Ha ha. No, it won’t be that bad until then.
It was. Two months later. Two months later. She had one of those car parades.
Then she asked me if the school would be fully open until September. I answered.
No idea. Let’s watch TV.
I’m not sure when I gave up optimizing myself through Covid, but I did. I went from laughing as a temporary problem to accepting fate. It was frustrating. It was annoying. It was confusing. In the end it was a reality.
So here we start another school year and for the first time it has become a personal decision. Do I keep my kids at home and let them do their lessons on Google and Zoom, or do I send them off to do so in person? I decide. Couldn’t be anything. Could be anything.
And that’s crazy.
If parenting choices were a video game, this is the final level. “How many goldfish crackers can you eat” is level one. “The right age to do your makeup” is like level five. Whether they should spend the day in a potentially fatal school or hide in the house for months, the ultimate boss is.

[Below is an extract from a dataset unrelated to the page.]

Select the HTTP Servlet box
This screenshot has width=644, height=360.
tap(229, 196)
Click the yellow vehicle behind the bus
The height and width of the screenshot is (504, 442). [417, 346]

It’s crazy because a year ago at school for my special needs son I was fighting to get more school. I struggled for in-home lessons and time with teachers. It’s something that a lot of parents would have applauded me back then. For many, this is now like a fight for more cigarettes. Talk about a 180.
Now let me give you my great advice. That’s why you’re here, right? Should you send your child back to school if this option is available? OK. I’ll tell you. Ready?
No idea. No idea. You do you boo boo.
Seriously. I do not know your children. I know mine and that’s a coin toss sometimes. We allow my son to continue classes at school as distance learning did not work for him. As a non-verbal boy with autism, he got more out of the summer program than it was normal again. That doesn’t mean your child will. Even if your child is nonverbal with autism, it’s not mine. I can’t give you an answer.
My daughter’s week will be mixed. It’s half there and half at home. We’re cool with that. She itches to get out of the house and after hearing the precautions they take there we are ok with it. This is our choice. This is our child.
You’re a different house with different people. Perhaps your child is freaking out about the coronavirus and a fate worse than educational regression when they enter a building with possible illness. I get it. You have the right not to send them. Don’t do what i do I won’t do what you do We do what is right for our families.
That’s the real moral here. Don’t let anyone blame you for what goes against your instincts. If school is an option, you have every right to accept it. Education is important and if you feel safe, this is the best way to go.
Health is the same. If you don’t feel safe, don’t do it. Keep them at home. Let them do things at their own pace and at the pace you choose. It is Your Decision.
This is new territory. As mothers and fathers, we travel to a world that no one could have ever imagined. We saw toilet paper become a commodity and murder hornets come and went. Now we have to decide whether the activities our children were engaged in six hours a day all of their lives up to six months ago could be harmful to their health. This is 2020 for you.
If you wave them goodbye tomorrow while the bus is leaving, or fix their breakfast before they go to a Google Meet in pajama bottoms, you’ll know one thing for sure. Whatever decision you made, you are right. That’s what parents are for.